=== AIM OF THE TASK ===
Lay out every line of the records below as a JSON list of strings, one string per line, omitting blank lines.

=== DATA LISTING ===
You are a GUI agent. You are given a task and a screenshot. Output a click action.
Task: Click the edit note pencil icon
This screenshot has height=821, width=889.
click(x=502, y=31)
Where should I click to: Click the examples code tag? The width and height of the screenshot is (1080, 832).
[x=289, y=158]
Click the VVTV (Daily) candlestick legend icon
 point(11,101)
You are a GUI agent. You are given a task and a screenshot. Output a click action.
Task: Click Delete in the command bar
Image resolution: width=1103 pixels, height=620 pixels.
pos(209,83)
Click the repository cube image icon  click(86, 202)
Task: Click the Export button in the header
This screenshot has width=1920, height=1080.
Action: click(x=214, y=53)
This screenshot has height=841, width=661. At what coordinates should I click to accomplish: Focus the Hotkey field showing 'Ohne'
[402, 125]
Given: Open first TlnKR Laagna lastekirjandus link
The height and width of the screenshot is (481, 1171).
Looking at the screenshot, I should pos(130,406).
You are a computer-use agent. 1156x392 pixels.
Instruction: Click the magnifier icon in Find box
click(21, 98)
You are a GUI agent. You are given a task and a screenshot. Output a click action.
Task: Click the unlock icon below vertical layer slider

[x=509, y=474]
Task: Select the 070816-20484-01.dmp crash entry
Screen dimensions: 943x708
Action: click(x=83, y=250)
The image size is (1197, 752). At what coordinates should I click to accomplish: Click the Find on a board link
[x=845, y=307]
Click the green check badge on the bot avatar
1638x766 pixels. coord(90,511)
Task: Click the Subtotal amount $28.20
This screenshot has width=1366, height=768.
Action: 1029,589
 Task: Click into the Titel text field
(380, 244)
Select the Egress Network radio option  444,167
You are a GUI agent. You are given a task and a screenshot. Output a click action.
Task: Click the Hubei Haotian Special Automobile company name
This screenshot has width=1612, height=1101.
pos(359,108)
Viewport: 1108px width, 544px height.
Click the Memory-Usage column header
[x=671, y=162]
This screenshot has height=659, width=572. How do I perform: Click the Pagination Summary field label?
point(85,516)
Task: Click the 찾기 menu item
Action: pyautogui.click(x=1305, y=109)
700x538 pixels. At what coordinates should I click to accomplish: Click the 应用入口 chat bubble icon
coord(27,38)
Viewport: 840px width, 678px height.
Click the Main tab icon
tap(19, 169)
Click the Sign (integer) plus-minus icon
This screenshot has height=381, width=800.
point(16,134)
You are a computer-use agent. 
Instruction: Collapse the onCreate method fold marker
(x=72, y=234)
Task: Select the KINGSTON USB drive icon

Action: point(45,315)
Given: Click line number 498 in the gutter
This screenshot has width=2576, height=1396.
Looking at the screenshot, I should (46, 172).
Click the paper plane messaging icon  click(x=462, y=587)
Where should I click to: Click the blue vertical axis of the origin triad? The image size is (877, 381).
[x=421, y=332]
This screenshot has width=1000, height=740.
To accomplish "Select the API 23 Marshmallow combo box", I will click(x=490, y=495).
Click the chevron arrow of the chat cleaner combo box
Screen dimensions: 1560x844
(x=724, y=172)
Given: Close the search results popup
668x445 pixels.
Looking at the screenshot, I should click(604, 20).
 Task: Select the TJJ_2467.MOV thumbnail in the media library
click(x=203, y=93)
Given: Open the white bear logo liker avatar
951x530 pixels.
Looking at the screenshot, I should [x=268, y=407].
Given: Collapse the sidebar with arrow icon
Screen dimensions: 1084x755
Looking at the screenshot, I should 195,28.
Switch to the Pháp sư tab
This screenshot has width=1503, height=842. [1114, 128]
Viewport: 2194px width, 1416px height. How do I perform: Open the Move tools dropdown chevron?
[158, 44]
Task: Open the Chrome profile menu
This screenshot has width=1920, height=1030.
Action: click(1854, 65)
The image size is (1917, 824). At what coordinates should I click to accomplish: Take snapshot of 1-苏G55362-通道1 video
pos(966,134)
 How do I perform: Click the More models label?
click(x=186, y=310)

=== ANSWER TO THE EXERCISE ===
[
  "You are a GUI agent. You are given a task and a screenshot. Output a click action.",
  "Task: Click the edit note pencil icon",
  "This screenshot has height=821, width=889.",
  "click(x=502, y=31)",
  "Where should I click to: Click the examples code tag? The width and height of the screenshot is (1080, 832).",
  "[x=289, y=158]",
  "Click the VVTV (Daily) candlestick legend icon",
  " point(11,101)",
  "You are a GUI agent. You are given a task and a screenshot. Output a click action.",
  "Task: Click Delete in the command bar",
  "Image resolution: width=1103 pixels, height=620 pixels.",
  "pos(209,83)",
  "Click the repository cube image icon  click(86, 202)",
  "Task: Click the Export button in the header",
  "This screenshot has width=1920, height=1080.",
  "Action: click(x=214, y=53)",
  "This screenshot has height=841, width=661. At what coordinates should I click to accomplish: Focus the Hotkey field showing 'Ohne'",
  "[402, 125]",
  "Given: Open first TlnKR Laagna lastekirjandus link",
  "The height and width of the screenshot is (481, 1171).",
  "Looking at the screenshot, I should pos(130,406).",
  "You are a computer-use agent. 1156x392 pixels.",
  "Instruction: Click the magnifier icon in Find box",
  "click(21, 98)",
  "You are a GUI agent. You are given a task and a screenshot. Output a click action.",
  "Task: Click the unlock icon below vertical layer slider",
  "[x=509, y=474]",
  "Task: Select the 070816-20484-01.dmp crash entry",
  "Screen dimensions: 943x708",
  "Action: click(x=83, y=250)",
  "The image size is (1197, 752). At what coordinates should I click to accomplish: Click the Find on a board link",
  "[x=845, y=307]",
  "Click the green check badge on the bot avatar",
  "1638x766 pixels. coord(90,511)",
  "Task: Click the Subtotal amount $28.20",
  "This screenshot has width=1366, height=768.",
  "Action: 1029,589",
  " Task: Click into the Titel text field",
  "(380, 244)",
  "Select the Egress Network radio option  444,167",
  "You are a GUI agent. You are given a task and a screenshot. Output a click action.",
  "Task: Click the Hubei Haotian Special Automobile company name",
  "This screenshot has width=1612, height=1101.",
  "pos(359,108)",
  "Viewport: 1108px width, 544px height.",
  "Click the Memory-Usage column header",
  "[x=671, y=162]",
  "This screenshot has height=659, width=572. How do I perform: Click the Pagination Summary field label?",
  "point(85,516)",
  "Task: Click the 찾기 menu item",
  "Action: pyautogui.click(x=1305, y=109)",
  "700x538 pixels. At what coordinates should I click to accomplish: Click the 应用入口 chat bubble icon",
  "coord(27,38)",
  "Viewport: 840px width, 678px height.",
  "Click the Main tab icon",
  "tap(19, 169)",
  "Click the Sign (integer) plus-minus icon",
  "This screenshot has height=381, width=800.",
  "point(16,134)",
  "You are a computer-use agent. ",
  "Instruction: Collapse the onCreate method fold marker",
  "(x=72, y=234)",
  "Task: Select the KINGSTON USB drive icon",
  "Action: point(45,315)",
  "Given: Click line number 498 in the gutter",
  "This screenshot has width=2576, height=1396.",
  "Looking at the screenshot, I should (46, 172).",
  "Click the paper plane messaging icon  click(x=462, y=587)",
  "Where should I click to: Click the blue vertical axis of the origin triad? The image size is (877, 381).",
  "[x=421, y=332]",
  "This screenshot has width=1000, height=740.",
  "To accomplish \"Select the API 23 Marshmallow combo box\", I will click(x=490, y=495).",
  "Click the chevron arrow of the chat cleaner combo box",
  "Screen dimensions: 1560x844",
  "(x=724, y=172)",
  "Given: Close the search results popup",
  "668x445 pixels.",
  "Looking at the screenshot, I should click(604, 20).",
  " Task: Select the TJJ_2467.MOV thumbnail in the media library",
  "click(x=203, y=93)",
  "Given: Open the white bear logo liker avatar",
  "951x530 pixels.",
  "Looking at the screenshot, I should [x=268, y=407].",
  "Given: Collapse the sidebar with arrow icon",
  "Screen dimensions: 1084x755",
  "Looking at the screenshot, I should 195,28.",
  "Switch to the Pháp sư tab",
  "This screenshot has width=1503, height=842. [1114, 128]",
  "Viewport: 2194px width, 1416px height. How do I perform: Open the Move tools dropdown chevron?",
  "[158, 44]",
  "Task: Open the Chrome profile menu",
  "This screenshot has width=1920, height=1030.",
  "Action: click(1854, 65)",
  "The image size is (1917, 824). At what coordinates should I click to accomplish: Take snapshot of 1-苏G55362-通道1 video",
  "pos(966,134)",
  " How do I perform: Click the More models label?",
  "click(x=186, y=310)"
]